Why Roleplaying Games Are Good

So now that I’ve explained what you need to get to start roleplaying, let’s talk about why you should start gaming. Roleplaying games are good. I’m not even talking about for children/teenagers either, but for people in general. Here’s a list of reasons for adults to play more tabletop games.

  • It’s a social activity. Unlike many other hobbies these days, a roleplaying game requires social interaction with others. Video games are typically played alone or with people online, more and more people are watching movies at home instead of going out, but roleplaying games require you sitting at a table with your friends.
  • It helps keep the mind sharp. Have you at any point in your adult life tried to use algebra or write an essay? It’s very hard if you’re not doing it on a daily basis like you were in school. Roleplaying games require some level of math and a lot of creativity.
  • It supports small businesses. With only a couple of exceptions, every roleplaying game or tabletop game company is a small, independently owned business. They have a handful of employees who work tirelessly, giving money to their local economy. Most of those companies are also American companies who subcontract out localization to other small, local companies when publishing in other countries and languages. Many independent publishers print and manufacture in the United States as well, and others try their best to do so within the limits of financial feasibility.
  • Reminds you to be a good host and guest. Games typically take place in a private home. If you’re hosting the game, you have to make sure your house is clean and you have food and drink for everyone. If you’re visiting, you should always bring something like a snack or some soft drinks/beer/bottle of wine for everyone to enjoy. Many gaming sessions I’ve played or attended ended up being potluck dinner parties that included polyhedral dice.
  • Low overhead investment to get started. Most hobbies have large initial cost outlay. You want to start a musical instrument or home improvement or carpentry, you have to buy hundreds or thousands in tools and raw materials. As I stated in my last post, you can start gaming for around $100-150 and be set. And that cost can be spread amongst the entire group.
  • No demands of your time. You can spend as much or as little time as you like gaming, from a couple of hours every few weeks to marathon all-day-long sessions every weekend.

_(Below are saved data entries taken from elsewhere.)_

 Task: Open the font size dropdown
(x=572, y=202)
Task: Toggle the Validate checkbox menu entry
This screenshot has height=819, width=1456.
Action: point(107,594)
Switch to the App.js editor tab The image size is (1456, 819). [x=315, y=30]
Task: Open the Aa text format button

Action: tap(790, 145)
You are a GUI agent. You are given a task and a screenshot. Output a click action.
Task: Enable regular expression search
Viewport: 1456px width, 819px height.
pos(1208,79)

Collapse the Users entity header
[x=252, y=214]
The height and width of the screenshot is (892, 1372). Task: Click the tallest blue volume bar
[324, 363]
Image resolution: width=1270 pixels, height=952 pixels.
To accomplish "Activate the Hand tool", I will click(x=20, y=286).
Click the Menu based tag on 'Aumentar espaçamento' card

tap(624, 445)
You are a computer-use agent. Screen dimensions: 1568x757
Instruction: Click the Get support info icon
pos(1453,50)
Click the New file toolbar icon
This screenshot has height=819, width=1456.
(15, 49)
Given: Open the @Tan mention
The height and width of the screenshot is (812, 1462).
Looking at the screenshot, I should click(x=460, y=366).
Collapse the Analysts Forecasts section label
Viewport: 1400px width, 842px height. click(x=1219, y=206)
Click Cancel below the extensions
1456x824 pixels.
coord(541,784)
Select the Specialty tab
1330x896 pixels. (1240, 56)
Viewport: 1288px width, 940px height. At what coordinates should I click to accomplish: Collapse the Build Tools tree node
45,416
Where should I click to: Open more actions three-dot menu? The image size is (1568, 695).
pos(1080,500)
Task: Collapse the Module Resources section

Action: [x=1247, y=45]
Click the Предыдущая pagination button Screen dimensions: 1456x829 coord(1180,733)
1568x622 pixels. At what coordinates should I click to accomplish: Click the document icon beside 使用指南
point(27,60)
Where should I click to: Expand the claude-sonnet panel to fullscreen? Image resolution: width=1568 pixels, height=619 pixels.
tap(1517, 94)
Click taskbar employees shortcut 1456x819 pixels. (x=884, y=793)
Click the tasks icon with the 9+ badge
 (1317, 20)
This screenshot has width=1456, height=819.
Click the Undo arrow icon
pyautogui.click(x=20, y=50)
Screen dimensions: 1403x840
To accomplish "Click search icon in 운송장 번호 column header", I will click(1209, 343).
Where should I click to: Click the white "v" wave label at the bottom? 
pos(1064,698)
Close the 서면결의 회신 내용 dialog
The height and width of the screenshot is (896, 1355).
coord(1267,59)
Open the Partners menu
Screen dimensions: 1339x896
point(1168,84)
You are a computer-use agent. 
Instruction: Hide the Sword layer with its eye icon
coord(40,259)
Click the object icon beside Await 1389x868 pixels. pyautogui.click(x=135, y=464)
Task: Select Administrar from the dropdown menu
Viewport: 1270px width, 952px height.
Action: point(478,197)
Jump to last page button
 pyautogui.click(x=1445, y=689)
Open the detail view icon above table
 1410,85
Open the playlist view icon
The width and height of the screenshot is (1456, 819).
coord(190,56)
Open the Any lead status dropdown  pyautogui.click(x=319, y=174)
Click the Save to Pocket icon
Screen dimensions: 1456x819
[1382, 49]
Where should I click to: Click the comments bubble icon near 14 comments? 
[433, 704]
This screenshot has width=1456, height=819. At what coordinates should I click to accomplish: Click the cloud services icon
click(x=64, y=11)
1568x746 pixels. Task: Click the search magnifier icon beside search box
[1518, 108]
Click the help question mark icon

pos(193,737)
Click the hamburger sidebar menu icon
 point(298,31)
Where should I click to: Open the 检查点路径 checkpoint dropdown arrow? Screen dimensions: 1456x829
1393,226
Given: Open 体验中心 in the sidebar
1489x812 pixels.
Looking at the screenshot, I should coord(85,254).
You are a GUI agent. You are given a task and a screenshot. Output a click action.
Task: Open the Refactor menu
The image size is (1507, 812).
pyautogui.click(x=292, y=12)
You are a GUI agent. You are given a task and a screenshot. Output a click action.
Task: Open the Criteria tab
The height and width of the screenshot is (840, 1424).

You can go months without gaming and pick it up again right away. Your character’s stats won’t suffer from being away so long and you won’t be incredibly far behind even if you spend years away from the hobby (unless a new edition comes out, of course).
  • Escapism. Sometimes, life just sucks. Roleplaying is an escape for a few hours, letting you slip into the life of someone else or running a game engaging in collaborative storytelling. It lets you get out of the cubicle  mindset for an evening and fight an epic battle against evil.
  • Learn all sorts of new things. Many of the terms that are common in roleplaying games are collegiate-level vocabulary. The monsters and races in fantasy games draw from the mythologies of many different cultures. A lot of adventures are based on classic works of literature. While a lot of the knowledge you gain may not be useful in the “real world”, knowing different types of medieval polearms might just make the difference between winning or losing on Jeopardy someday.

So if you need any further encouragement, there you are. Best to go out and buy one of those starter boxed sets, join your local gaming store’s D&D Encounters session, or look around online for a local group you can join.